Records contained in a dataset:

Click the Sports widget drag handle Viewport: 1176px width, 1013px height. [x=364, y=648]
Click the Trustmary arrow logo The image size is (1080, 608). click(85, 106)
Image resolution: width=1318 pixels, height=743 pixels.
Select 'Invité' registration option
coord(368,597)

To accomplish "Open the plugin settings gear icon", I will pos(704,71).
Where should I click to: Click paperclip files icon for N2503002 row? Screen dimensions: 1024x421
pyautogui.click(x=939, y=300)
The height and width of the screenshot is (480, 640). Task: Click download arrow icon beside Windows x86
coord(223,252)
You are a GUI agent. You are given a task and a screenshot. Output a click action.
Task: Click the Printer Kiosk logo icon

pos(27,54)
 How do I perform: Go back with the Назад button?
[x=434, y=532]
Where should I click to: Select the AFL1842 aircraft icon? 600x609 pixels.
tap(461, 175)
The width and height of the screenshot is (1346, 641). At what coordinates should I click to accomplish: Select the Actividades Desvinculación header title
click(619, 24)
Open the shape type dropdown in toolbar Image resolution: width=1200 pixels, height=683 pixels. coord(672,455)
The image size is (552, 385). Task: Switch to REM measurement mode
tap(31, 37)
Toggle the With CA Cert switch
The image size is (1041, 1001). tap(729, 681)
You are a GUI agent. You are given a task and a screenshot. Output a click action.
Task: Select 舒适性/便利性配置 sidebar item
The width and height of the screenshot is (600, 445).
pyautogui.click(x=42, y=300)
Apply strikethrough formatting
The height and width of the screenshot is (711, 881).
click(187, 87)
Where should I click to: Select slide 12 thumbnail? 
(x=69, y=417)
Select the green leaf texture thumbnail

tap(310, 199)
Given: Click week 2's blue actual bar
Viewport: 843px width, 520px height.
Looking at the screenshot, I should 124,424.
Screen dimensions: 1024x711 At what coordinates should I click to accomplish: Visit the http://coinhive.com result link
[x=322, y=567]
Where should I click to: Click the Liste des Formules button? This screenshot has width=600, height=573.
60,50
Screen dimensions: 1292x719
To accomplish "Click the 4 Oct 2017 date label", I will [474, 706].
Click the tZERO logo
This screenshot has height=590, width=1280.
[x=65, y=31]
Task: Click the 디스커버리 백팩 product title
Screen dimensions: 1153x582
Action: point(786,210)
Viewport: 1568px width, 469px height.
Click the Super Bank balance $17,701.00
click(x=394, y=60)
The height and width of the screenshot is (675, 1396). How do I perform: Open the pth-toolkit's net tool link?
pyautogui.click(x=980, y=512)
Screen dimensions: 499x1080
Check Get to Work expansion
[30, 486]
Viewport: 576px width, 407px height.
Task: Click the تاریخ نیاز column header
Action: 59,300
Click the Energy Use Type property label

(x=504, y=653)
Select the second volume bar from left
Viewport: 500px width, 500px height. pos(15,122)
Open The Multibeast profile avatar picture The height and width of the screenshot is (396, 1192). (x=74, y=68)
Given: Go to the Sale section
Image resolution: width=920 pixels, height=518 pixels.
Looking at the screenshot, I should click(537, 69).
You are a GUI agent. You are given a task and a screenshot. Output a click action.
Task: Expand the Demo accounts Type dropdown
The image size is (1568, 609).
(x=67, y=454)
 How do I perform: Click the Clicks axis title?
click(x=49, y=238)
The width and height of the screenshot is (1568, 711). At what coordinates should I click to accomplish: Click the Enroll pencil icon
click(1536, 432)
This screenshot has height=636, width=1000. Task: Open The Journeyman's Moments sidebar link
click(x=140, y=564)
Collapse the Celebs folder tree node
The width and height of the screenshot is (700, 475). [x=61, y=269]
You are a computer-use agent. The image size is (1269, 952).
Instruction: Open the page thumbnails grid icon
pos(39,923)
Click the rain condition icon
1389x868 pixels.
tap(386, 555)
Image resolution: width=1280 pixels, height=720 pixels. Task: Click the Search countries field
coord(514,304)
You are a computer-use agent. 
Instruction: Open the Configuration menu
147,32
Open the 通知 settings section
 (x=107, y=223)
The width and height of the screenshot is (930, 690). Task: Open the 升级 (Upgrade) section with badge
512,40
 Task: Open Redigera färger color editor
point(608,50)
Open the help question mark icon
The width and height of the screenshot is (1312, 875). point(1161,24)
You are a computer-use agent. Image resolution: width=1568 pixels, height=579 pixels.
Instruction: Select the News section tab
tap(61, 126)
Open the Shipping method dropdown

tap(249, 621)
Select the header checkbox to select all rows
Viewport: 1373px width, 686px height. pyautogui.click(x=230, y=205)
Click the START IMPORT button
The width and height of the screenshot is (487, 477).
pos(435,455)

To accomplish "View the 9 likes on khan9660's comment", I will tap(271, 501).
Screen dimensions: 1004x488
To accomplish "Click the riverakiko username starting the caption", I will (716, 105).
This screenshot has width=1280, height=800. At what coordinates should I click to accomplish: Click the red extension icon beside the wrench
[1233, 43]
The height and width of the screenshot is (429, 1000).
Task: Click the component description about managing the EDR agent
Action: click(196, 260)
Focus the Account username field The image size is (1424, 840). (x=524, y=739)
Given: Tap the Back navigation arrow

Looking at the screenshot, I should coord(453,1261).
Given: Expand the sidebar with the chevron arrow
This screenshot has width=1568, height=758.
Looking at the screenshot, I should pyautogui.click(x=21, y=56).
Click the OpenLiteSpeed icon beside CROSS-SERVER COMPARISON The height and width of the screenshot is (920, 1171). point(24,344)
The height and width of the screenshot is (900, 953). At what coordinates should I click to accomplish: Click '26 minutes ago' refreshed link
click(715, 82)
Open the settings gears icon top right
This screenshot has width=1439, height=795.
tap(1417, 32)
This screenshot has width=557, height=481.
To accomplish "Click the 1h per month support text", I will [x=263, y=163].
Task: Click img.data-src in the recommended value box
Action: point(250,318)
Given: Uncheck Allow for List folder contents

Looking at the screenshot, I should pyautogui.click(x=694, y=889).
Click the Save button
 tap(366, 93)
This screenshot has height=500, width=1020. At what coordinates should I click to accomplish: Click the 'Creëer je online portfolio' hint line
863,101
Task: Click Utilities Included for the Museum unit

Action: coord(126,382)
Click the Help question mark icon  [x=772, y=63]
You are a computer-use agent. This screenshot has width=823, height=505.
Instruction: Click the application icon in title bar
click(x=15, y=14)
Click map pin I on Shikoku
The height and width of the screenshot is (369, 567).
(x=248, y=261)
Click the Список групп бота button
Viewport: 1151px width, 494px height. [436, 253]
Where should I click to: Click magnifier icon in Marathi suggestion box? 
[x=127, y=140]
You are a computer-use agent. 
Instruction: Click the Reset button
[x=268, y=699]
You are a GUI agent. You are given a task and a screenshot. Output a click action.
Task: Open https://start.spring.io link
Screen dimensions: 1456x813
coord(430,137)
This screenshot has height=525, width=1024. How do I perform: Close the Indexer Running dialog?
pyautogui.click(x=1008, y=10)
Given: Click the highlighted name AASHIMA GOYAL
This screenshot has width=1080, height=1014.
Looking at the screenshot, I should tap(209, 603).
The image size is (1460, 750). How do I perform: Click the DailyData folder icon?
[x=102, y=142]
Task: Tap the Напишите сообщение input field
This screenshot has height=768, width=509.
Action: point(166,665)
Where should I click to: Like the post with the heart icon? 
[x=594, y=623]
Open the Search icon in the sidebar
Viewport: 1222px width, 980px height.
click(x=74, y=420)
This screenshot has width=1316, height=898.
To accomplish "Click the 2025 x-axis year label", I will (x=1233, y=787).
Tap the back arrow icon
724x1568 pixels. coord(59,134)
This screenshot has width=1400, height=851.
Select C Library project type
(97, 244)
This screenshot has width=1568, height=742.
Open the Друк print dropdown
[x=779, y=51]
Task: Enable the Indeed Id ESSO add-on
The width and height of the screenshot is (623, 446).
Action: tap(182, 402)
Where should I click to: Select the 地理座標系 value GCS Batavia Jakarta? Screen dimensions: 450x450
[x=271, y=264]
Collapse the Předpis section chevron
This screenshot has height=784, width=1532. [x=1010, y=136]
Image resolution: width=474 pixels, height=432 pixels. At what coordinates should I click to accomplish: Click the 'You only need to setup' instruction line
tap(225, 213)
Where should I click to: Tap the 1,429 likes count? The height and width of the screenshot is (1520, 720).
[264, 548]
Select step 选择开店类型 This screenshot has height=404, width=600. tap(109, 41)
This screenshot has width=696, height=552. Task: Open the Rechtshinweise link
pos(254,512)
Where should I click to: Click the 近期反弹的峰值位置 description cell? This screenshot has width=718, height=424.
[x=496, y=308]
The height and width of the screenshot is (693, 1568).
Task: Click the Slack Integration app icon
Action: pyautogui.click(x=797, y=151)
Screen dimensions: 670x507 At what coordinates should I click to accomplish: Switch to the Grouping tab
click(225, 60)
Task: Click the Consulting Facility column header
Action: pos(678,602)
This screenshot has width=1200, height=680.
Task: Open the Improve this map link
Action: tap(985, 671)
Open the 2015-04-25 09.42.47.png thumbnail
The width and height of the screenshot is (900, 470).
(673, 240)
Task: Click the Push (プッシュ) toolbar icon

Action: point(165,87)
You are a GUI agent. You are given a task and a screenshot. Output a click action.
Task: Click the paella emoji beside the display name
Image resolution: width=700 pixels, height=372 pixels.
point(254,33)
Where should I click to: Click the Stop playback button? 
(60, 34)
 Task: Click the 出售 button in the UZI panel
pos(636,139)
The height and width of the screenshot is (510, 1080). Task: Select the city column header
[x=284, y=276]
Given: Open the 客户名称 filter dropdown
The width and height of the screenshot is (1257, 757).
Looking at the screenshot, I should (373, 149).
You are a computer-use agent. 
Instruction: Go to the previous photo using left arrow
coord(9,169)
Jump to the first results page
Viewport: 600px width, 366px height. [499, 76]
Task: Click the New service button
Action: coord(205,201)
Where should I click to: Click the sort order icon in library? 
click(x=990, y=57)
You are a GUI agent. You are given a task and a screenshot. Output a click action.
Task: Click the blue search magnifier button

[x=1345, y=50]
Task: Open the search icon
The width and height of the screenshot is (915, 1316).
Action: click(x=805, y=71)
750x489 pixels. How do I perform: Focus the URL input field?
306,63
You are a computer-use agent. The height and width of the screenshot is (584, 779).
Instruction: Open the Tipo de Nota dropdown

- PROMPT
Please filter the data down to the lines containing the word "Expand".

- TASK SOLUTION
Task: Expand the Demo accounts Type dropdown
Given: Expand the sidebar with the chevron arrow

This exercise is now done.